Certainly what you are seeing would fit with fixtures being missing. With rake test:units the test database schema will be set up (and cleared) so your included model's fixtures may not be populated. With the direct call you'll be using the test database in the state you last left it which probably does include the fixutres for the included model.
Is there another call to fixtures in the test class which may be causing fixtures :all not to kick in?
You could try doing rake db:test:prepare prior to running your test via ruby which would mean you were running on a fresh test database. This would further highlight if the fixtures aren't being loaded for your included model.

Ruby on Rails: Running Tests

When I want to run all my unit tests, I run rake test:units. To run all my functional tests, I run rake test:functionals. If I want to run all the test cases in one file, I run
ruby test/unit/username_test.rb
A few people have been telling me I should run rake instead such as
rake test:units TEST=test/unit/username_test.rb
For running tests, they say I should always run rake. I know I should run rake if I'm testing all my unit tests. But what if it's just one file or one particular test method in a file that I'm testing? Should I still use rake? Is there any difference between the two? Do I get any benefit from running rake over ruby? Is there any disadvantage to running ruby rather than rake?
Sadly, the two are not the same. Running the tests under rake can wind up pulling things from different places than when you run the test directly (more a problem when you have multiple versions of gems, etc. on your system).
The intent is that tests run under rake should be in an environment that matches what rails would produce; I can not attest to how closely they match, but I have seen tests that passed when run directly but failed when run via rake or rails (and visa versa).
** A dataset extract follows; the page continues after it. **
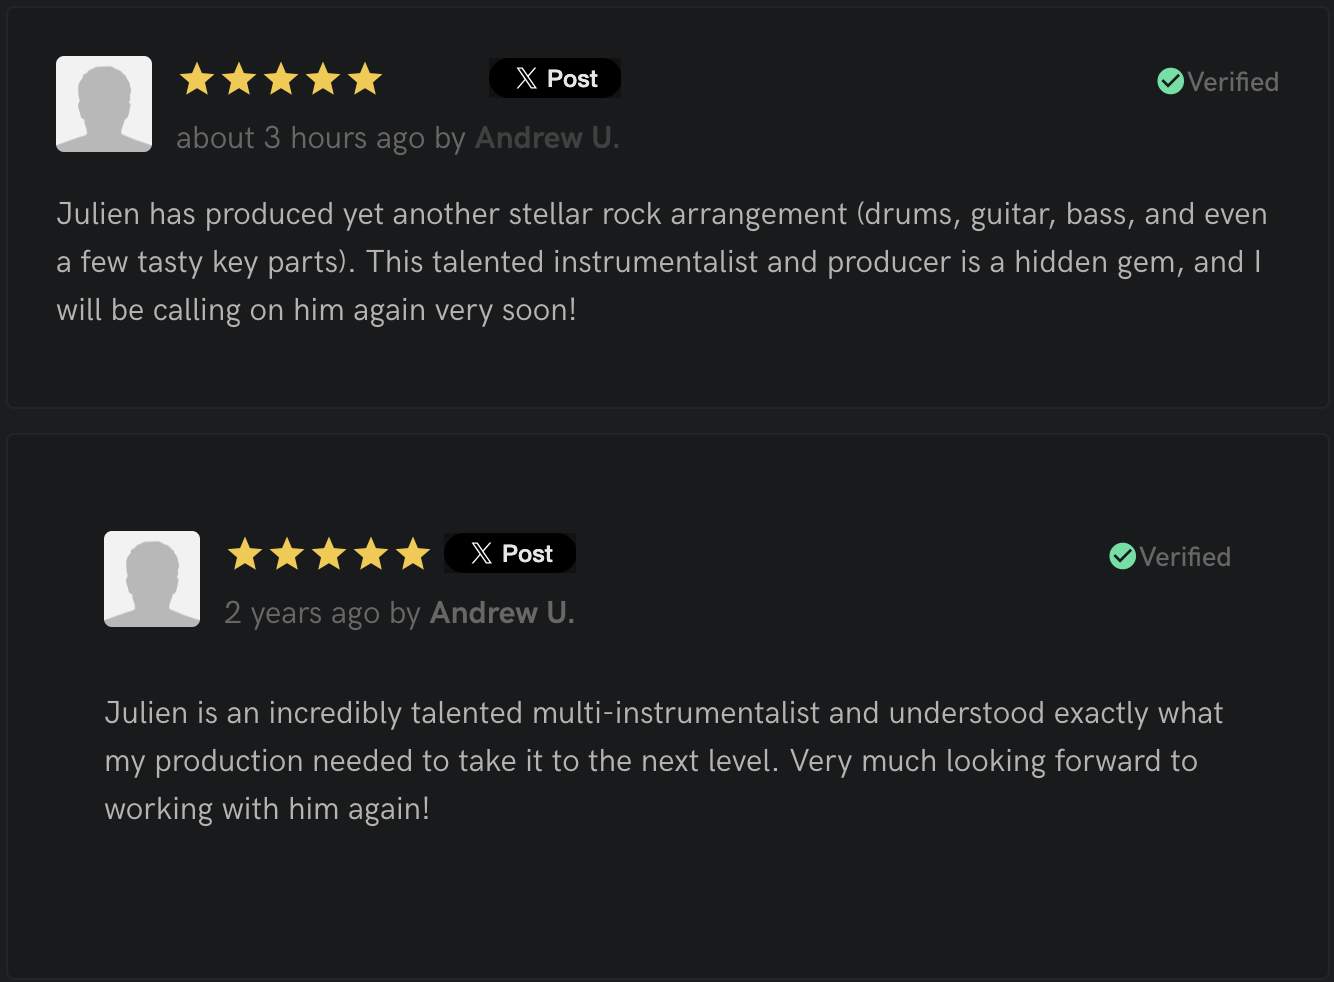This screenshot has height=982, width=1334.
Task: Click the green Verified checkmark on the first review
Action: pyautogui.click(x=1170, y=81)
Before checking in at the very least I'd recommend running rake to hit everything, in order to be assured that nothing unexpected has broken.
Plain ruby seems ideal for fast testing of single files during iterations.
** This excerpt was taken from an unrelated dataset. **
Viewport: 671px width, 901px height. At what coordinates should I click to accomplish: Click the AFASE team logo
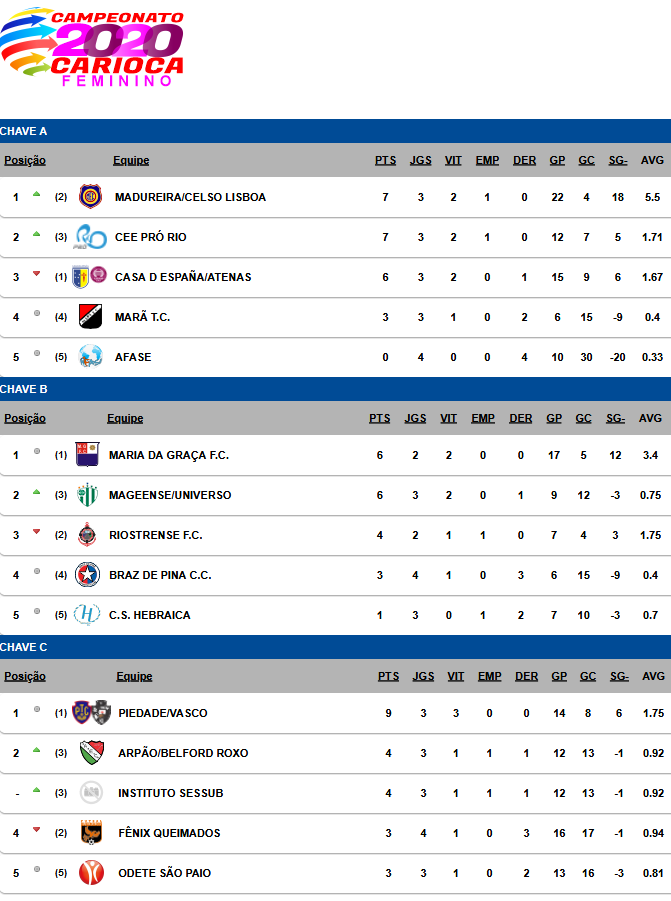point(90,357)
Be aware that running everything through rake can produce different results to running everything individually, as I found to my confusion recently - I was doing something slightly wrong in one test that worked successfully in isolation but that left a problem lying around for a subsequent test that only showed up when I used rake.
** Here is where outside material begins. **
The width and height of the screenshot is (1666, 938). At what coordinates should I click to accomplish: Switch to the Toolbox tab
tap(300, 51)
No I dont think so. Rake seems to be a convenient way to run all tests, all unit tests or all functional/controller tests.
For a single file, I use the ruby object_test.rb approach.. shorter and works fine for my rails home project.
They should be identical. if they are not, you're definitely doing something wrong.
As I said in my other comments, if you get tests that pass in one, but fail in the other, you're doing something very wrong; this indicates a poor test setup, and is usually caused by a different test run order between the two test approaches; one of which causes tests to fail.
Usually the cause of this is that you are not using transactions and/or tests are not cleaning up after themselves. For example, not properly requiring the fixtures they later test for, and instead relying on the pre-existing database state.
you are free to use either method. if something breaks, you're doing something wrong in your tests, and you should fix your code.
The two are not the same. Rake will do some preliminary test loading.
The intent is that tests run under rake should be in an environment that matches what rails would produce;
One difference I've noticed is with rake some of the fixture loading happens which could be by-passed with ruby.
I'd recommend using rake, unless you are using the ruby command line to one just one test in the file with the -n option.